Come si ricorderà, tutti avevano respinto gli addebiti, anche attraverso il deposito di documenti e foto, e precisato il loro ruolo nel periodo (2015-2016) esaminato dall'attività investigativa curata dalla digos e dai carabinieri del Nas, mentre i loro legali, ora attesi dal ricorso al Riesame, avevano chiesto la revoca o l'attenuazione della misura.

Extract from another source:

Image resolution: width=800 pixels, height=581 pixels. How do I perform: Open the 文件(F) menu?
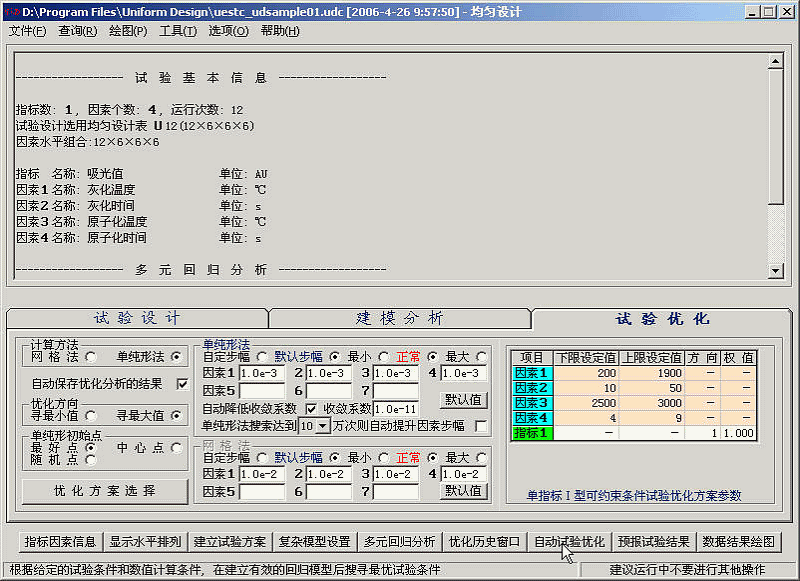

Di diverso avviso la dottoressa Palmieri, che, come detto, le ha confermate, non accogliendo le argomentazioni offerte. “Le dichiarazioni rese da Di Donato hanno fatto emergere la figura di un benefattore, persona 'umile', che si è sempre occupata con dedizione del problema dei migranti. Un'immagine che si scontra con le emergenze fattuali richiamate in sede di ordinanza applicativa”, scrive il Gip. Che aggiunge: “Egli si è definito un 'operativo', rifiutando la qualfica di amministratore di fatto del Consorzio, ed evidenziando che lo stesso Consorzio lo aveva visto nelle vesti di dirigente fino al dicembre 2016, poi di consulente esterno. Di contro, anche dalle dichiarazioni rese dai coindagati è emerso il ruolo del Di Donato quale gestore e referente unico del Consorzio”.